§ INSTRUCTIONS TO FOLLOW: Output must match the records, character for character.

Source data:
Segment Open
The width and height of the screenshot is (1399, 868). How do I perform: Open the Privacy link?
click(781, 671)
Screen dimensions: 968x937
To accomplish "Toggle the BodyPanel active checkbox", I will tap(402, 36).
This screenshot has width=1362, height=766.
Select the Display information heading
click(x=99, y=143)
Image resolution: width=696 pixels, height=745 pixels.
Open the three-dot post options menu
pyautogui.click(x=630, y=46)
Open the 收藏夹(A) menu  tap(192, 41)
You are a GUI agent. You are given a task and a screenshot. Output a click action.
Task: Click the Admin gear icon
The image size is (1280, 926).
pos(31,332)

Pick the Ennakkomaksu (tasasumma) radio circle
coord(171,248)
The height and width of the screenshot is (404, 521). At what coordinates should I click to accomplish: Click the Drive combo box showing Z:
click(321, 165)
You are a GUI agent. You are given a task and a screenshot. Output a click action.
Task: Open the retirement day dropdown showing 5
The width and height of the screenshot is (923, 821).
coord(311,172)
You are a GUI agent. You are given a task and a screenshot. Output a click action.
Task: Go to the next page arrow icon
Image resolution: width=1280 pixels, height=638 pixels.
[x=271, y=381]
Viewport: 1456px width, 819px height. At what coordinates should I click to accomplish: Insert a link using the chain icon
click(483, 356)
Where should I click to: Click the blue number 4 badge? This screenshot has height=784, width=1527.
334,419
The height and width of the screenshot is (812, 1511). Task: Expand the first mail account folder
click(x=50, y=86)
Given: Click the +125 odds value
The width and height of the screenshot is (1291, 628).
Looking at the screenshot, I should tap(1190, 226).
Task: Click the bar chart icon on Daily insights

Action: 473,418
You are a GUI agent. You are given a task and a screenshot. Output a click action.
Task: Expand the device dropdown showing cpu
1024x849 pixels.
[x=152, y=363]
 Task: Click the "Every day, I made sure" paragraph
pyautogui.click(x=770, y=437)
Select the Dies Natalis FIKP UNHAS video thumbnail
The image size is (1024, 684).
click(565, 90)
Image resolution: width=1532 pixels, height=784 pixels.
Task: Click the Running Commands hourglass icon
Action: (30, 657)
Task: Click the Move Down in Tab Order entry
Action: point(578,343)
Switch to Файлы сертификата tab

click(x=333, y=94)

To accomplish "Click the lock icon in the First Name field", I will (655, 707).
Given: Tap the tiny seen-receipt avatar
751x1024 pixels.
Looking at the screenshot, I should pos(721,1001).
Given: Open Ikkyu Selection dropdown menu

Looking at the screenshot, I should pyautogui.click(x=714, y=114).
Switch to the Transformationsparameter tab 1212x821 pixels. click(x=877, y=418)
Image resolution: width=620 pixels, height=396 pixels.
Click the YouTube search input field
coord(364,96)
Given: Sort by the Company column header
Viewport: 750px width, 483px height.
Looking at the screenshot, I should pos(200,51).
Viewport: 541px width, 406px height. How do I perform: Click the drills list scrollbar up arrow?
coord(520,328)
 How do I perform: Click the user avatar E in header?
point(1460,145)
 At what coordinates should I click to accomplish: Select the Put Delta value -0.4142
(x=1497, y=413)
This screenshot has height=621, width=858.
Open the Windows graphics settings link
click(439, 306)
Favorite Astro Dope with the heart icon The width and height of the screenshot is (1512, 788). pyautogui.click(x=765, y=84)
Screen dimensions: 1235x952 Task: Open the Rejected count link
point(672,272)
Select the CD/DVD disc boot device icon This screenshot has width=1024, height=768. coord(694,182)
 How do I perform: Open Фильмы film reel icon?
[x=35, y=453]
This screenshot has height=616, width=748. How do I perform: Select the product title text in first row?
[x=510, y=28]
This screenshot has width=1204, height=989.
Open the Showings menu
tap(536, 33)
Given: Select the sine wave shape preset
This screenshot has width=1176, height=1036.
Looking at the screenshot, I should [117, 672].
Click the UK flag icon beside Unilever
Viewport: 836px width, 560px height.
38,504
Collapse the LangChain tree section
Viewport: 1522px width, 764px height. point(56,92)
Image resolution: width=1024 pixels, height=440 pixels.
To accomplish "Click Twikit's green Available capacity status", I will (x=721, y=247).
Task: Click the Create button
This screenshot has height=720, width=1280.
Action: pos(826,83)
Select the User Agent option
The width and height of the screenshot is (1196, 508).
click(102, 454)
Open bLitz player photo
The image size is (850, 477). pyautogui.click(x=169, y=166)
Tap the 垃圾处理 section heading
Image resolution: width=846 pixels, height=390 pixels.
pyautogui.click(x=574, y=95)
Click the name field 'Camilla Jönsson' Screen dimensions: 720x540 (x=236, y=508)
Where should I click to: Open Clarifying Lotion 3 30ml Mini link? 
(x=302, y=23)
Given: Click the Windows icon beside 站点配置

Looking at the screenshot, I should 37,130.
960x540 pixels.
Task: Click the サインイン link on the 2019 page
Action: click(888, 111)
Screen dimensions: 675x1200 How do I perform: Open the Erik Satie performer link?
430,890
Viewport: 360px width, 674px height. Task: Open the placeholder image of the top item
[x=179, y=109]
Segment Closed
§ RESULT OF THIS TASK:
The width and height of the screenshot is (1399, 868). How do I perform: Open the Privacy link?
click(781, 671)
Screen dimensions: 968x937
To accomplish "Toggle the BodyPanel active checkbox", I will tap(402, 36).
This screenshot has width=1362, height=766.
Select the Display information heading
click(x=99, y=143)
Image resolution: width=696 pixels, height=745 pixels.
Open the three-dot post options menu
pyautogui.click(x=630, y=46)
Open the 收藏夹(A) menu  tap(192, 41)
You are a GUI agent. You are given a task and a screenshot. Output a click action.
Task: Click the Admin gear icon
The image size is (1280, 926).
pos(31,332)

Pick the Ennakkomaksu (tasasumma) radio circle
coord(171,248)
The height and width of the screenshot is (404, 521). At what coordinates should I click to accomplish: Click the Drive combo box showing Z:
click(321, 165)
You are a GUI agent. You are given a task and a screenshot. Output a click action.
Task: Open the retirement day dropdown showing 5
The width and height of the screenshot is (923, 821).
coord(311,172)
You are a GUI agent. You are given a task and a screenshot. Output a click action.
Task: Go to the next page arrow icon
Image resolution: width=1280 pixels, height=638 pixels.
[x=271, y=381]
Viewport: 1456px width, 819px height. At what coordinates should I click to accomplish: Insert a link using the chain icon
click(483, 356)
Where should I click to: Click the blue number 4 badge? This screenshot has height=784, width=1527.
334,419
The height and width of the screenshot is (812, 1511). Task: Expand the first mail account folder
click(x=50, y=86)
Given: Click the +125 odds value
The width and height of the screenshot is (1291, 628).
Looking at the screenshot, I should tap(1190, 226).
Task: Click the bar chart icon on Daily insights

Action: 473,418
You are a GUI agent. You are given a task and a screenshot. Output a click action.
Task: Expand the device dropdown showing cpu
1024x849 pixels.
[x=152, y=363]
 Task: Click the "Every day, I made sure" paragraph
pyautogui.click(x=770, y=437)
Select the Dies Natalis FIKP UNHAS video thumbnail
The image size is (1024, 684).
click(565, 90)
Image resolution: width=1532 pixels, height=784 pixels.
Task: Click the Running Commands hourglass icon
Action: (30, 657)
Task: Click the Move Down in Tab Order entry
Action: point(578,343)
Switch to Файлы сертификата tab

click(x=333, y=94)

To accomplish "Click the lock icon in the First Name field", I will (655, 707).
Given: Tap the tiny seen-receipt avatar
751x1024 pixels.
Looking at the screenshot, I should pos(721,1001).
Given: Open Ikkyu Selection dropdown menu

Looking at the screenshot, I should pyautogui.click(x=714, y=114).
Switch to the Transformationsparameter tab 1212x821 pixels. click(x=877, y=418)
Image resolution: width=620 pixels, height=396 pixels.
Click the YouTube search input field
coord(364,96)
Given: Sort by the Company column header
Viewport: 750px width, 483px height.
Looking at the screenshot, I should pos(200,51).
Viewport: 541px width, 406px height. How do I perform: Click the drills list scrollbar up arrow?
coord(520,328)
 How do I perform: Click the user avatar E in header?
point(1460,145)
 At what coordinates should I click to accomplish: Select the Put Delta value -0.4142
(x=1497, y=413)
This screenshot has height=621, width=858.
Open the Windows graphics settings link
click(439, 306)
Favorite Astro Dope with the heart icon The width and height of the screenshot is (1512, 788). pyautogui.click(x=765, y=84)
Screen dimensions: 1235x952 Task: Open the Rejected count link
point(672,272)
Select the CD/DVD disc boot device icon This screenshot has width=1024, height=768. coord(694,182)
 How do I perform: Open Фильмы film reel icon?
[x=35, y=453]
This screenshot has height=616, width=748. How do I perform: Select the product title text in first row?
[x=510, y=28]
This screenshot has width=1204, height=989.
Open the Showings menu
tap(536, 33)
Given: Select the sine wave shape preset
This screenshot has width=1176, height=1036.
Looking at the screenshot, I should [117, 672].
Click the UK flag icon beside Unilever
Viewport: 836px width, 560px height.
38,504
Collapse the LangChain tree section
Viewport: 1522px width, 764px height. point(56,92)
Image resolution: width=1024 pixels, height=440 pixels.
To accomplish "Click Twikit's green Available capacity status", I will (x=721, y=247).
Task: Click the Create button
This screenshot has height=720, width=1280.
Action: pos(826,83)
Select the User Agent option
The width and height of the screenshot is (1196, 508).
click(102, 454)
Open bLitz player photo
The image size is (850, 477). pyautogui.click(x=169, y=166)
Tap the 垃圾处理 section heading
Image resolution: width=846 pixels, height=390 pixels.
pyautogui.click(x=574, y=95)
Click the name field 'Camilla Jönsson' Screen dimensions: 720x540 (x=236, y=508)
Where should I click to: Open Clarifying Lotion 3 30ml Mini link? 
(x=302, y=23)
Given: Click the Windows icon beside 站点配置

Looking at the screenshot, I should 37,130.
960x540 pixels.
Task: Click the サインイン link on the 2019 page
Action: click(888, 111)
Screen dimensions: 675x1200 How do I perform: Open the Erik Satie performer link?
430,890
Viewport: 360px width, 674px height. Task: Open the placeholder image of the top item
[x=179, y=109]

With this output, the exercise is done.